Citing Crawford Fitting Co. v. Gibbons, — U.S.-,-, 107 S.Ct. 2494, 2498-99, 96 L.Ed.2d 885 (1987), Yonkers contends that the maximum award which can be made to reimburse for expert witness fees is that set forth in 28 U.S.C. § 1821(b). This limit is $30 per day for each day’s attendance plus travel time. Intervenors note, however, that Justice Blackmun in concurrence, — U.S. at-, 107 S.Ct. at 2499, and Justices Marshall and Brennan in dissent, — U.S. at-, n. 1, 107 S.Ct. at 2500 n. 1, highlighted the fact that the question of awarding expert witness fees in a civil rights case under 42 U.S.C. § 1988 was not before the Court.

Further, Intervenors note the crippling effect such a limitation would have on civil rights suits in which the defendant generally has far greater resources in litigation in which expert testimony is often a critical factor.

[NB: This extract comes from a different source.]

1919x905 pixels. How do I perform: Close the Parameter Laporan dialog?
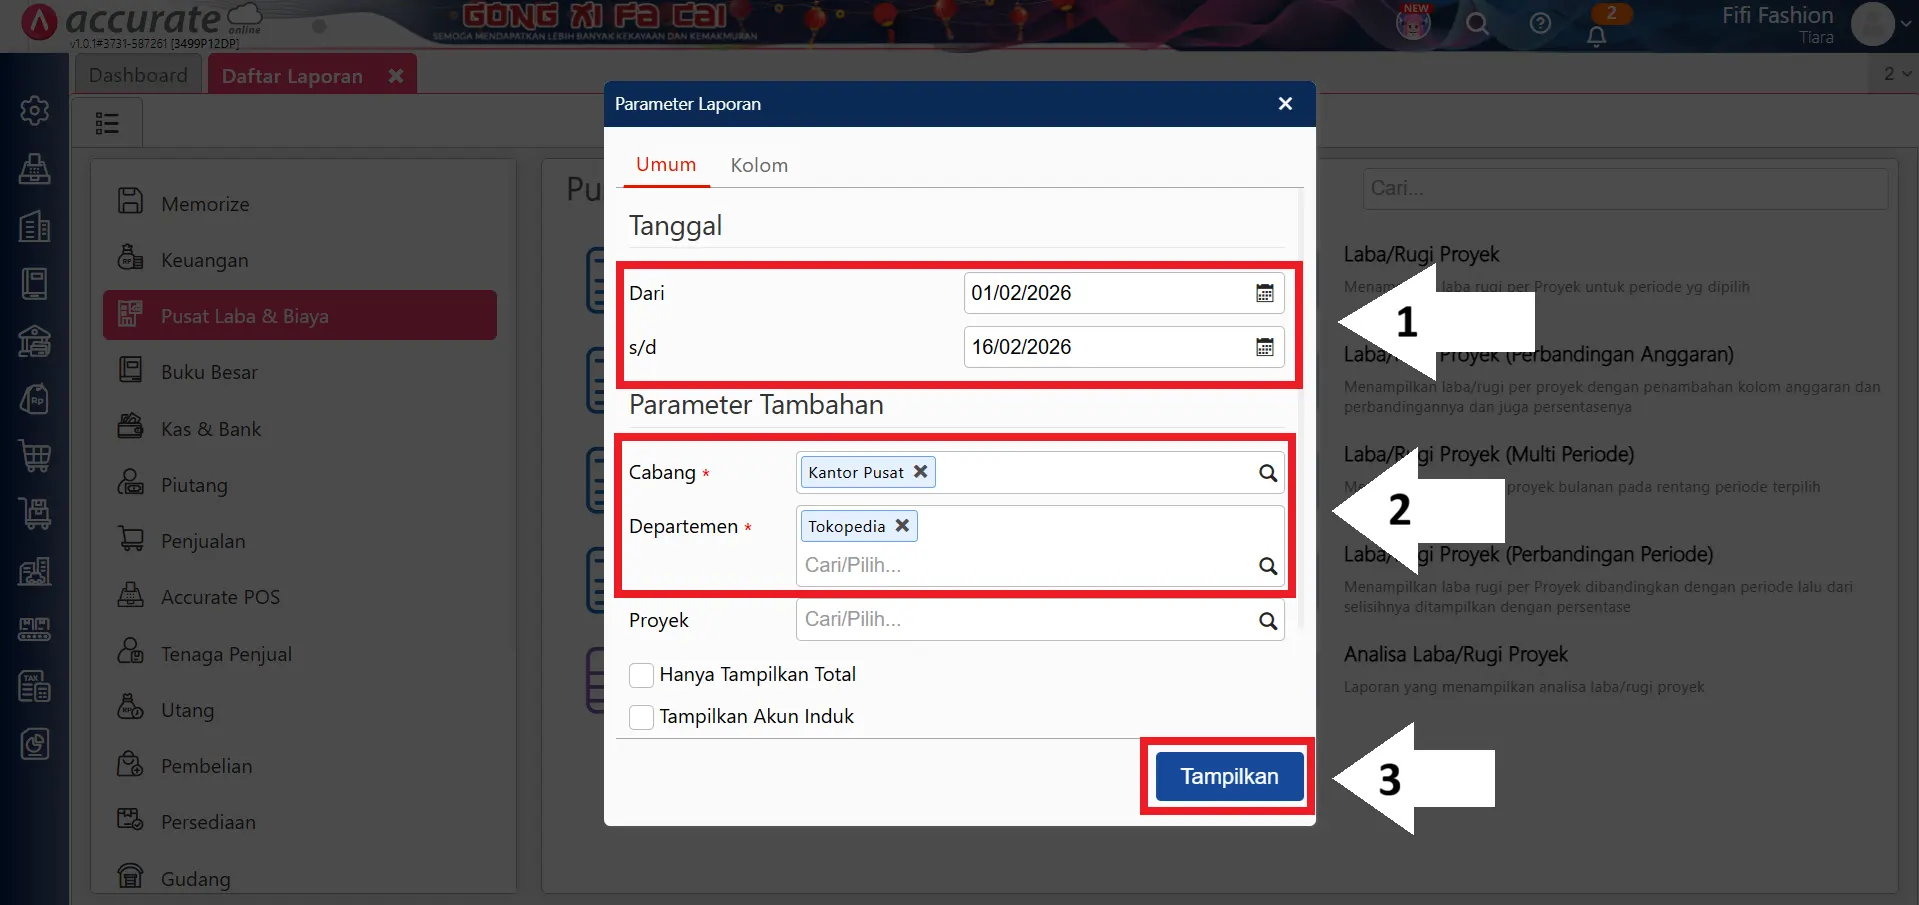pos(1285,104)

Reimbursement for expert witness fees in suits of this nature is not unusual. In light of past practice, the congressional policy of encouraging the assertion of legal rights in civil rights matters as manifested in 42 U.S.C. § 1988 and the adverse impact which a $30 a day limitation on expert witness reimbursement would have on such litigation, we decline to impose such a ceiling. Nor do we decline reimbursement for an expert consulted but not called as a witness. The Court urged the parties to proceed expeditiously. As it was, the trial took over 80 days. To require a litigant with limited resources to call an expert whose testimony that party concludes is in fact not needed, solely to obtain reimbursement, would be counter productive.

PRESS CONFERENCES

The City objects to inclusion in the fee application of time spent by Intervenors’ counsel in conferences with the *331press. We agree with Mr. Sussman that communication with the press in this matter of great public interest was necessary and appropriate, especially when defendants’ counsel talked freely to the press and was compensated for the time he spent doing so. However, it does not follow that everything that counsel has done to further public understanding or which related to the issues presented by the suit is time “expended on the litigation.” We decline to reimburse Intervenors for such activity. See Society for Good Will to Retarded Children v. Cuomo, 574 F.Supp. 994, 999 (E.D.N.Y. 1983) (“Although press coverage may have helped plaintiff’s case, this was not legal work recoverable under Section 1988”). We recognize that each case is unique and that the need to inform the press with respect to matters impacting on Yonkers schools and housing may have far exceeded such need with respect to the matter which Chief Judge Weinstein dealt with in the above cited litigation. We nevertheless believe that time spent in such endeavor which we assume to have been proper, useful and properly chargeable to the client, is not recoverable pursuant to 42 U.S.C. § 1988.

MISCELLANEOUS OBJECTIONS

The City raises a number of miscellaneous objections to the inclusion of costs attendant on the Intervenors’ maintenance of a special office proximate to the Courthouse for the sole purpose of facilitating this litigation, paralegal and similar expenses, etc. All of these costs are traditionally and properly awarded in cases of this sort and are allowed.

CONCLUSION

Intervenors’ application for fees and costs is granted except with respect to time spent in press conferences. The Court revises its allocation of responsibility for the Master’s fees as set forth in our ruling (108 F.R.D. 199) and directs that the City pay forthwith and directly to the Master that portion of his fees previously assessed to Intervenors.

Settle order.

. In the Court's opinion, Intervenors have wisely avoided the practice followed by some other fee applicants of seeking, in the first instance, an amount which leaves room for reduction by the Court to achieve the result actually sought. The Court finds more persuasive and compelling an application which is not an invitation to judicial bargaining and compromise.